Required work: Collect the lines of the entries where "computer" shows up.

Recorded information:
>>>

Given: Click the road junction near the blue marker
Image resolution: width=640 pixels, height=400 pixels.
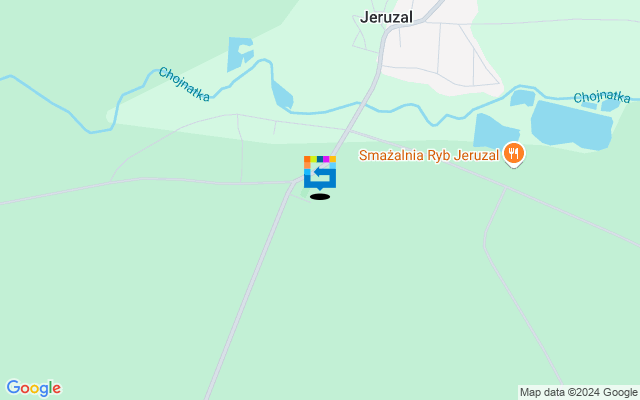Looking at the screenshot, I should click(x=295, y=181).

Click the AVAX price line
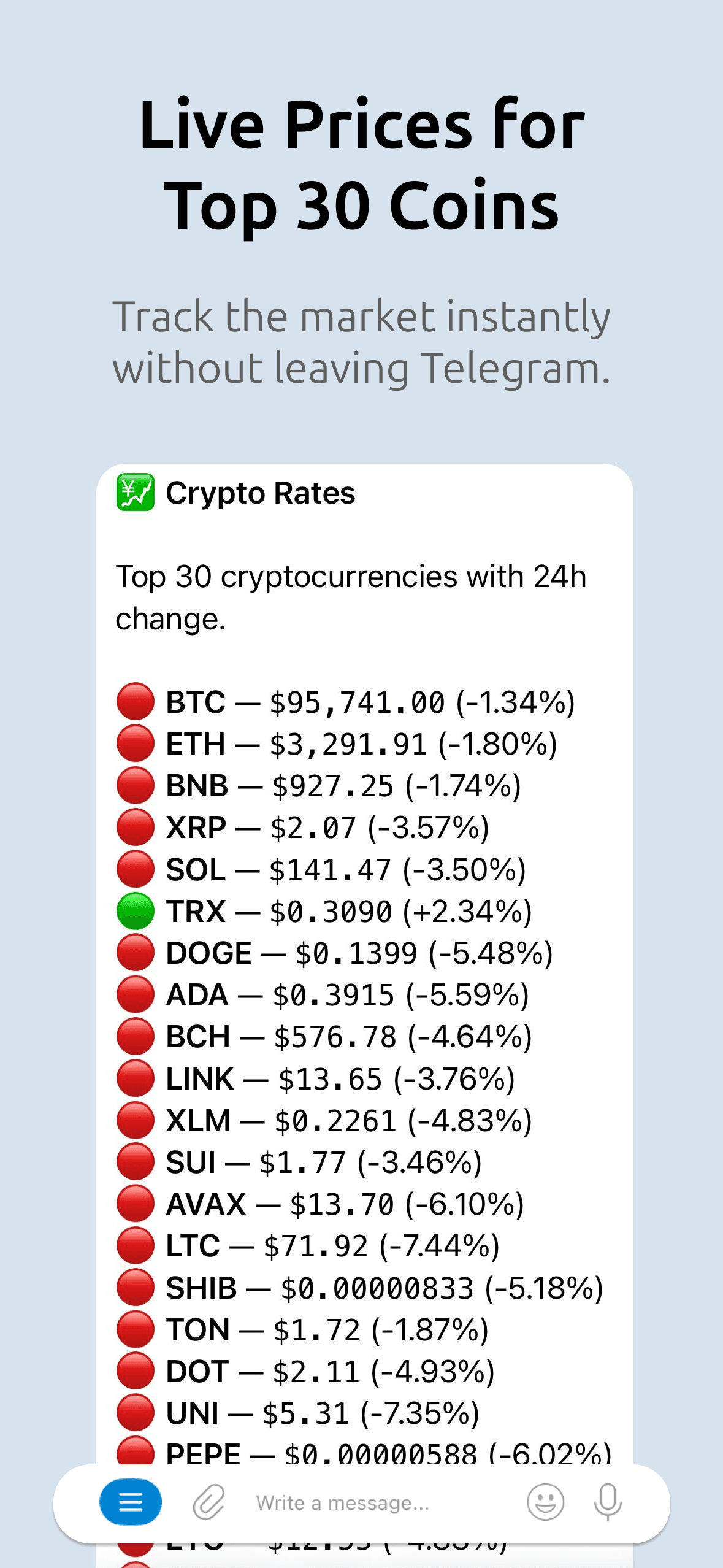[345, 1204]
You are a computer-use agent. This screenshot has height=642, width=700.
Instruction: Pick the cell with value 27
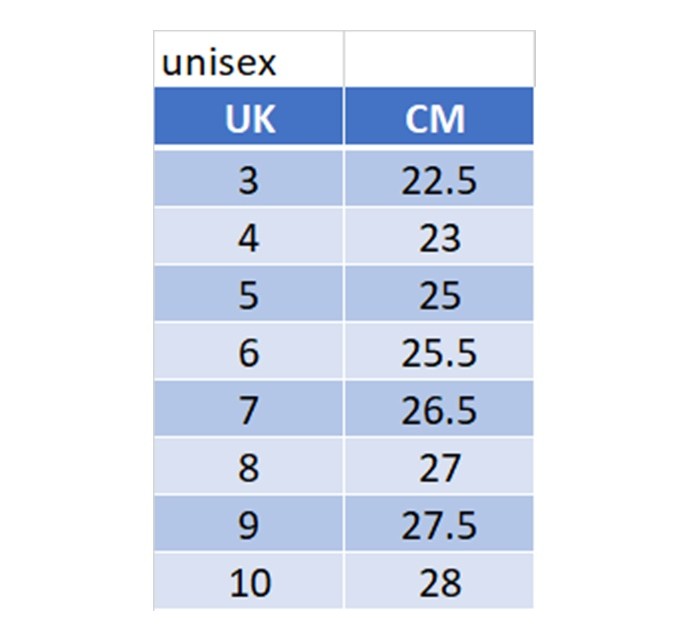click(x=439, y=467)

<<<
>>>

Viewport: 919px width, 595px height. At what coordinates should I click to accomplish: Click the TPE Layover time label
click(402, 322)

<<<
>>>

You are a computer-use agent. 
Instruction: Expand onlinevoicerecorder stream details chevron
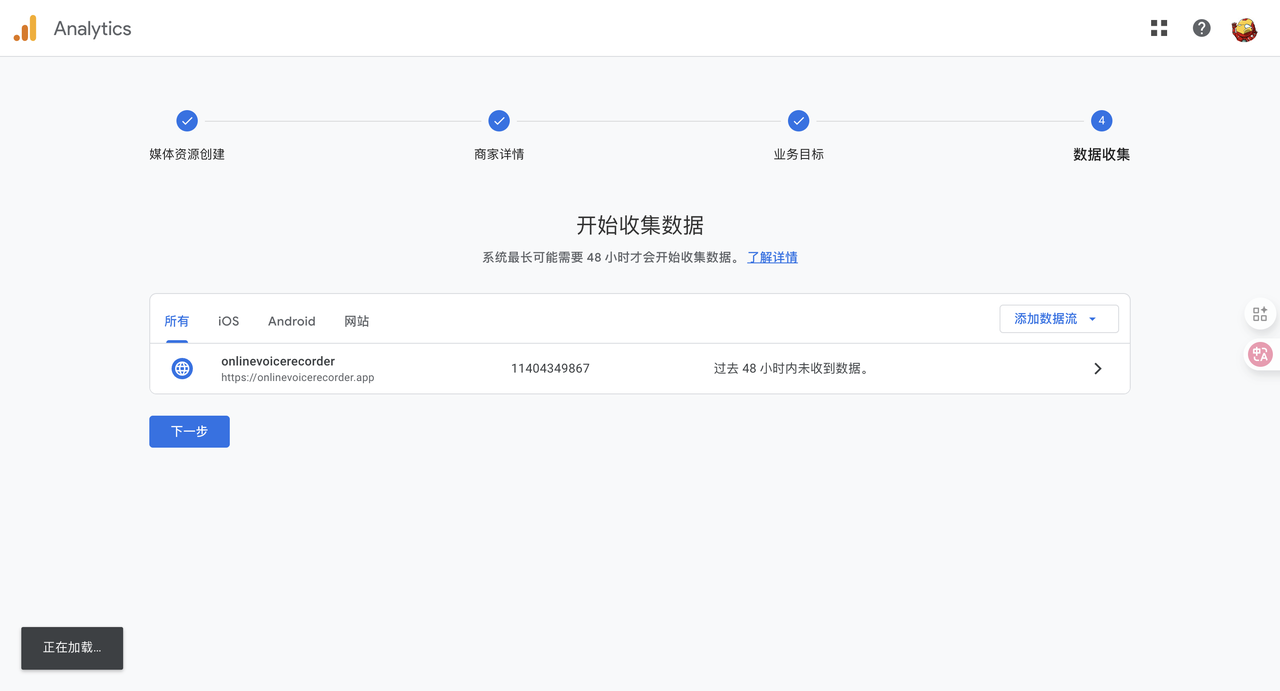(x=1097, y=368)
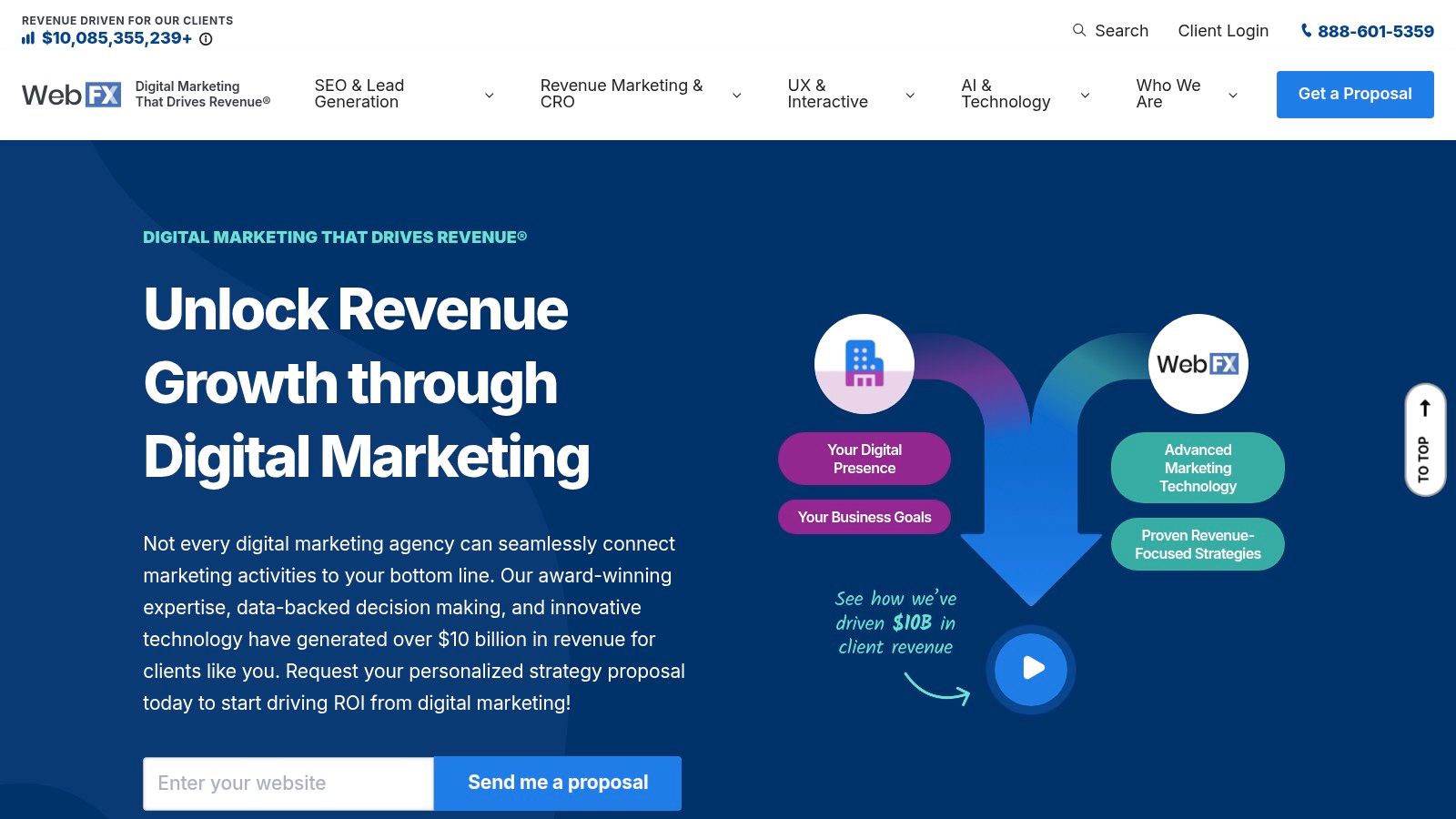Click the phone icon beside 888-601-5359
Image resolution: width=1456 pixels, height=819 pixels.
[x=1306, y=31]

<<<

Reply:
You are a computer-use agent. This screenshot has height=642, width=700.
You are a computer-use agent. 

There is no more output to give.